Cincinnati, OH City Guides

Select category:



History

It’s hard to believe, but Cincinnati—firmly entrenched in the Midwest—once sat in the heart of the Northwest Territory. In the 1700s this area was the wilds, the untamed and unknown frontier. British policy up through the Revolutionary War, when we were nothing more than “the colonies” to the crown, was to leave the area to the Indians, who were already angry about being pushed from their eastern territories.

Native Americans were prominent here, and their influence is seen in many of the names and historic sites found in the area. Native American artifacts, in fact, are still being discovered during excavations for new buildings. Burial grounds and serpent-shaped mounds are scattered throughout the region. While digging to expand a runway at the Cincinnati/Northern Kentucky International Airport, workers unearthed a 2,700-year-old Indian site and 7,000 artifacts.

Shortly after the Revolutionary War, the newly victorious American government declared the territory available for settlement. Ohio and all points west had nothing more to offer settlers than opportunity, although that was plenty to entice explorers, range rovers, and wide-eyed gamblers looking for a chance to strike it rich in real estate.

The westward movement began, and it didn’t take long for people to find the area that would become Cincinnati. Because of its rich soil and abundance of rivers, which were vital to the transportation and livelihood of the day, settlers started arriving as early as 1788. Most of the city’s early settlers arrived by putting several weeks’ worth of food and their life’s possessions on a flatboat—basically a small log cabin sitting on a modified Huck Finn–style raft—and drifting down the Ohio River. The current was their source of power, and travel was slower than on an L.A. freeway during rush hour.

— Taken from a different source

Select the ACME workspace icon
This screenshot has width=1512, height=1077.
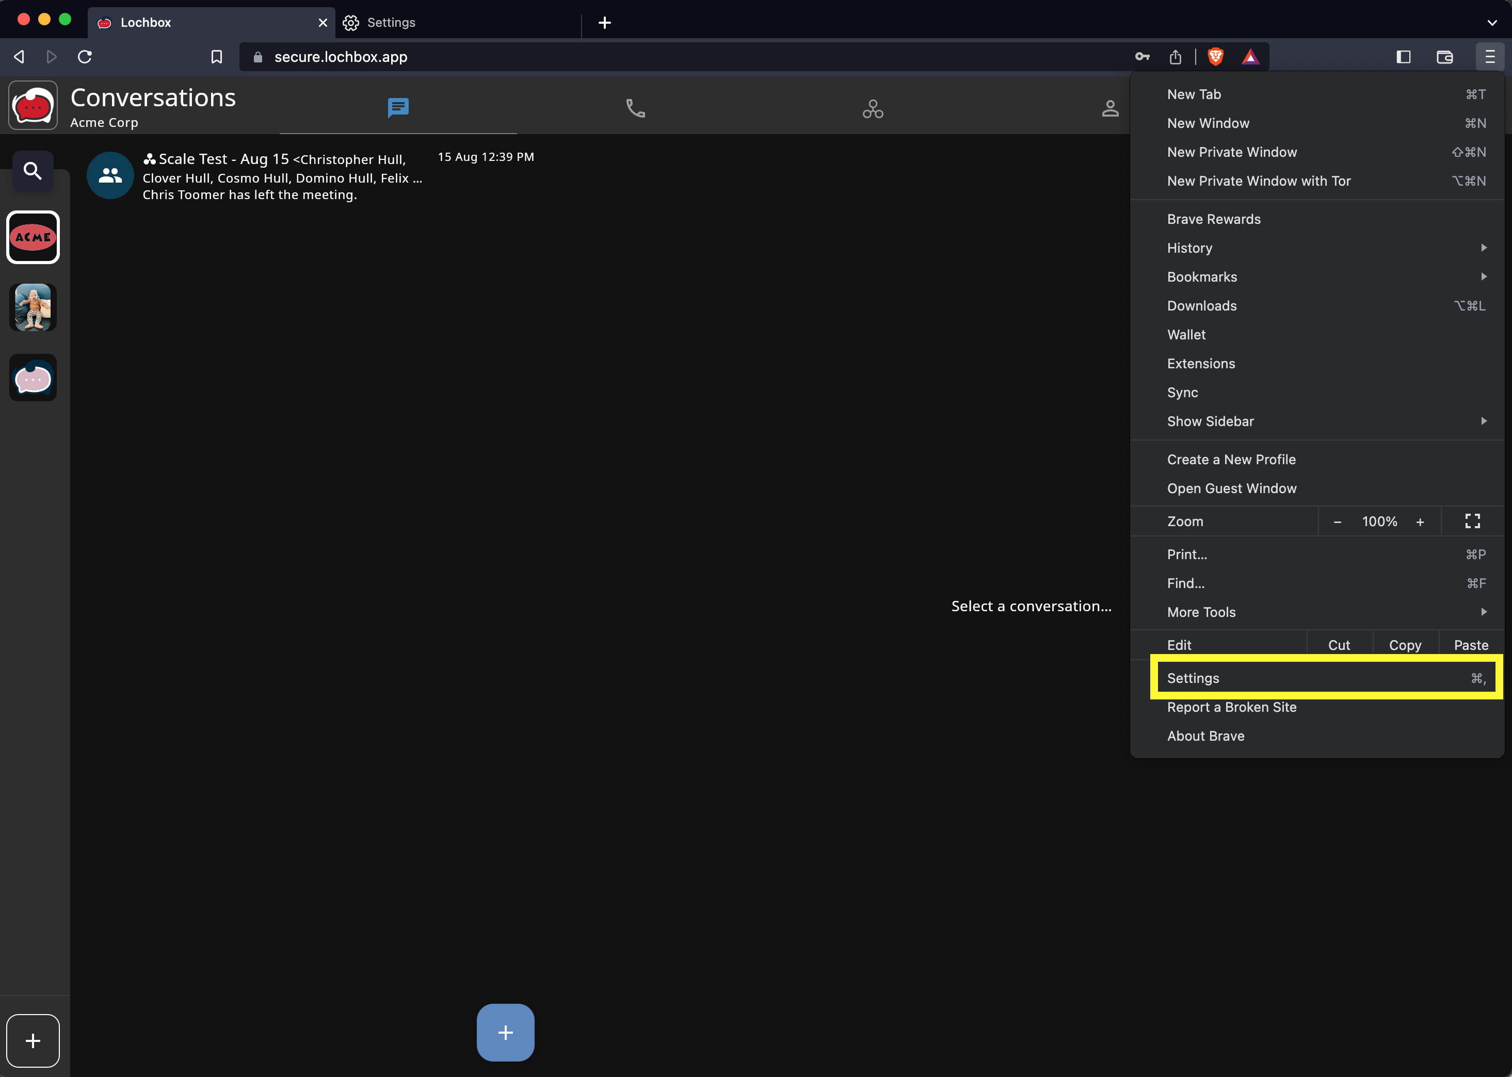[x=33, y=237]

John Filson, one of the area’s first settlers, originally named the area Losantiville, a compilation of Latin, Greek, French, and Delaware Indian meaning “town opposite the mouth of the Licking River.” Shortly after coming up with the name, Filson wandered into the nearby woods and was never heard from again.

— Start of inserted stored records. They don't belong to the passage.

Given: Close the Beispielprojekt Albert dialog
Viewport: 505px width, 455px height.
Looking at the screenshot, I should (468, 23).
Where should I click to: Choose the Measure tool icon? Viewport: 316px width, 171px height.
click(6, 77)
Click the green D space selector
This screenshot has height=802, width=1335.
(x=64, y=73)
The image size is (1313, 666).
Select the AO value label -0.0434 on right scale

As a base for Northwest Territory exploration and a defense against Indian attacks, Fort Washington was built in 1789. The fort, demolished in 1808, was located on what is now Third Street, on a hill just above the river basin. A small park near the intersection of Third and Broadway marks the site. A plaque on a nearby parking garage on Broadway notes the site of the fort’s powder magazine. The five-sided, 15-foot-deep magazine was discovered when the garage was being built in 1952.

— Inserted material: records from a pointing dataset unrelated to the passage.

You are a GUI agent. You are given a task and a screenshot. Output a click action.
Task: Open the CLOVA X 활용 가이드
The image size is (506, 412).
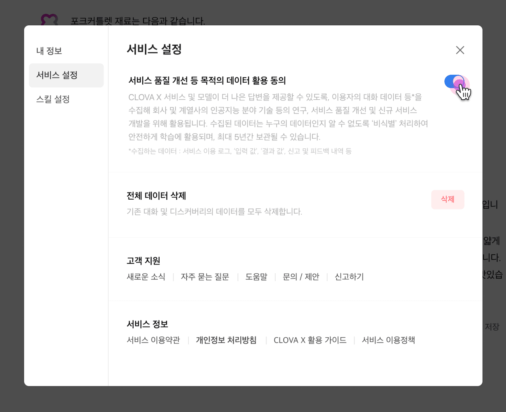pyautogui.click(x=310, y=340)
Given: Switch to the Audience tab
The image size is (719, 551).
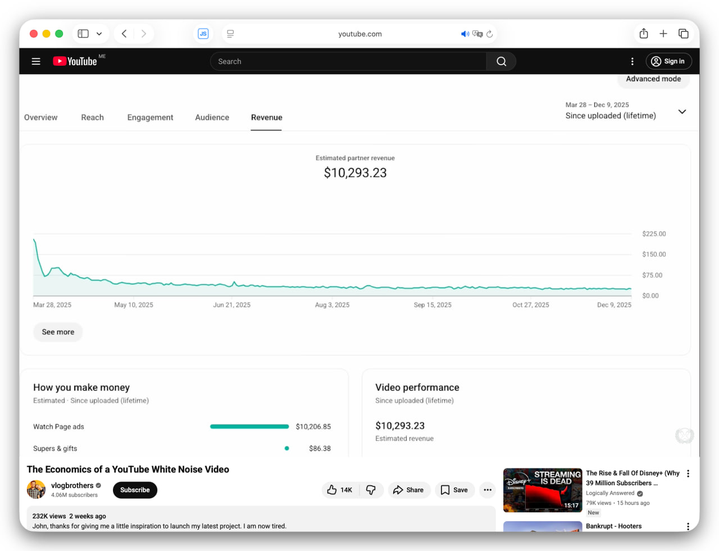Looking at the screenshot, I should (212, 117).
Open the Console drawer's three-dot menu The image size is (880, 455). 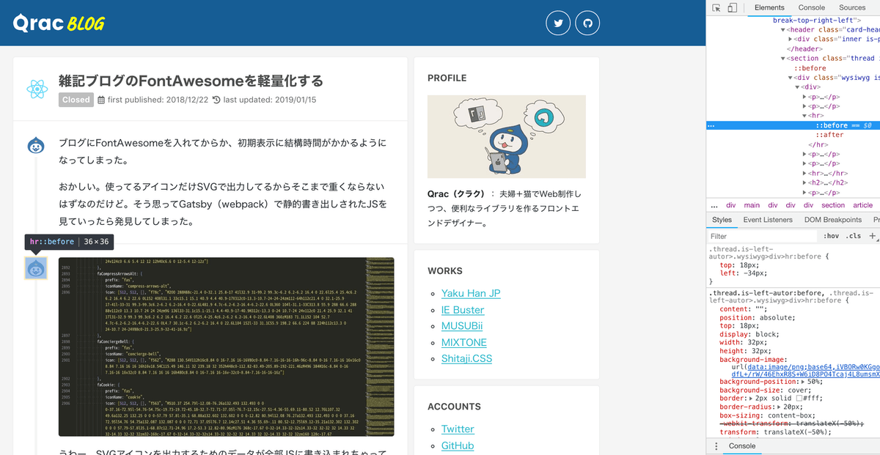(716, 446)
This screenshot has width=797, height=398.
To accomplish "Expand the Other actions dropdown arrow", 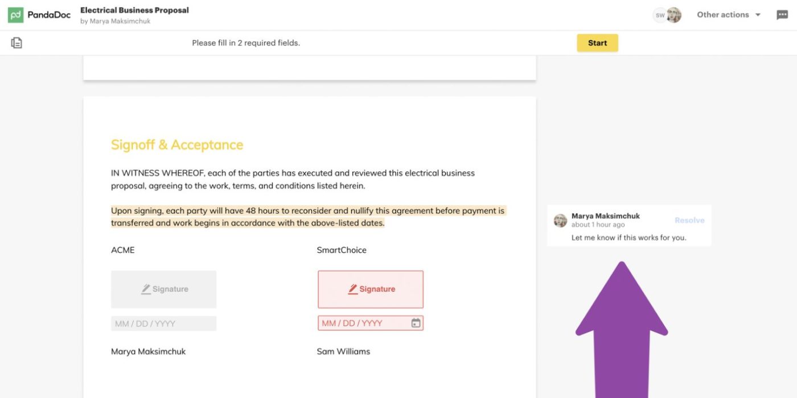I will point(758,15).
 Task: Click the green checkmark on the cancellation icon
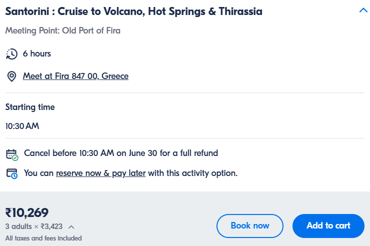coord(16,158)
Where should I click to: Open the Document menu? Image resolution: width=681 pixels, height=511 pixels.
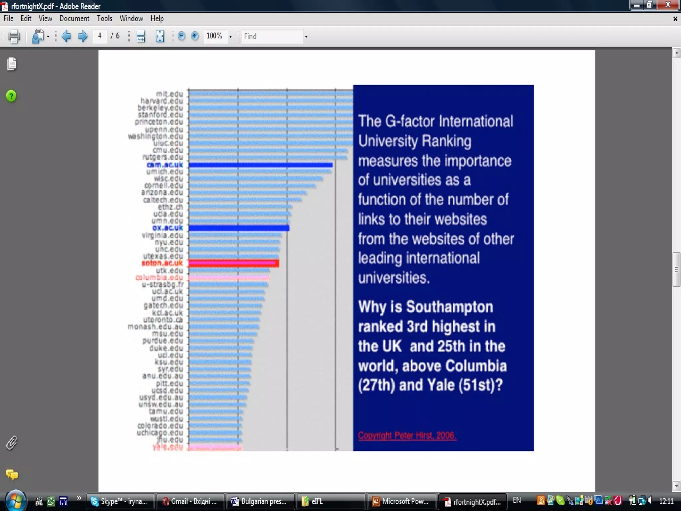(x=74, y=19)
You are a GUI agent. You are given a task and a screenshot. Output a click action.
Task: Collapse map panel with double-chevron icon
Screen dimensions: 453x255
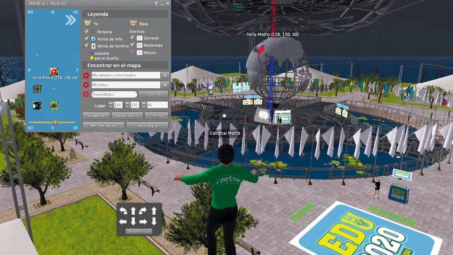(x=71, y=20)
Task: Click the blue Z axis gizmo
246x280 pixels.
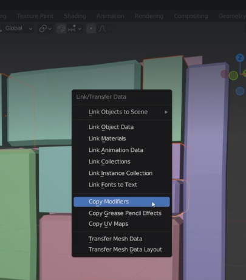Action: coord(240,58)
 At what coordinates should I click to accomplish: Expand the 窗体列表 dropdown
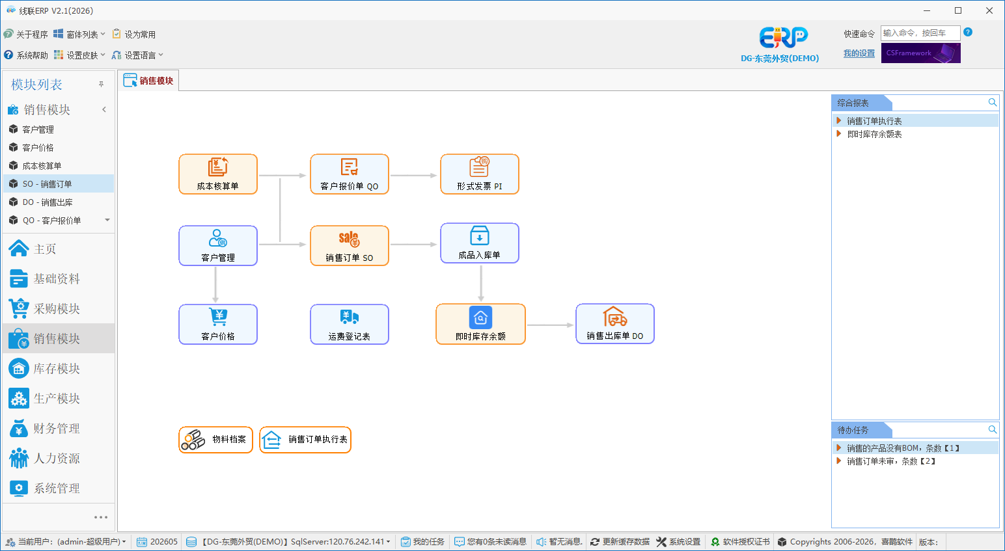79,34
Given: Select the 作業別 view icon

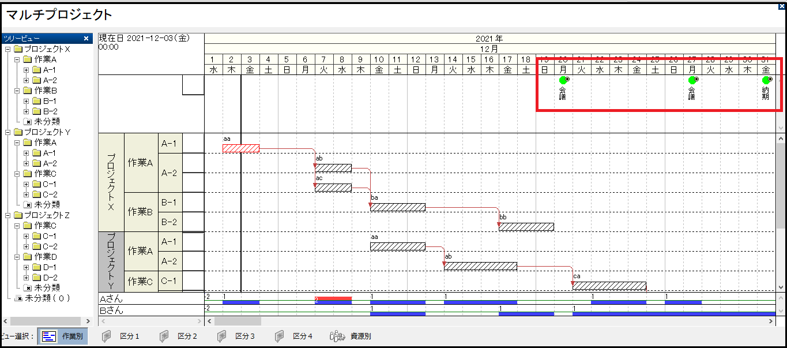Looking at the screenshot, I should (63, 336).
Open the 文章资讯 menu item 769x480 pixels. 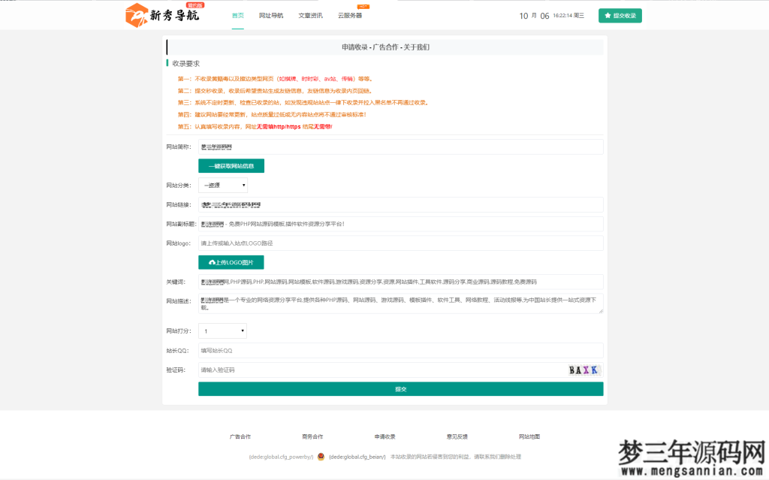(x=310, y=15)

The name Losantiville lasted about as long as Filson in the woods. In 1790, two days after Gen. Arthur St. Clair arrived to assume command of Fort Washington and the Northwest Territory, he invoked his newly given powers and renamed the area Cincinnati in honor of the Society of Cincinnati, an organization of Revolutionary War officers to which he belonged. The society drew its name from Lucius Quintus Cincinnatus, a farmer who rescued the Roman army after it became trapped by the Aequi during the early period of the Roman Empire. After Cincinnatus saved the army (and possibly the Roman Empire), he decided he didn’t like military life and returned to farming.

General St. Clair didn’t have as much success militarily as Cincinnatus, however. After recruiting a militia in Pittsburgh, he set out to take on the Indians. Desertion and illness depleted St. Clair’s army, and the Miami Indians, led by Chief Little Turtle, whupped him, inflicting upon the U.S. Army its worst defeat ever. The boys in Washington summoned “Mad” Anthony Wayne in relief, and he eventually defeated the Indians.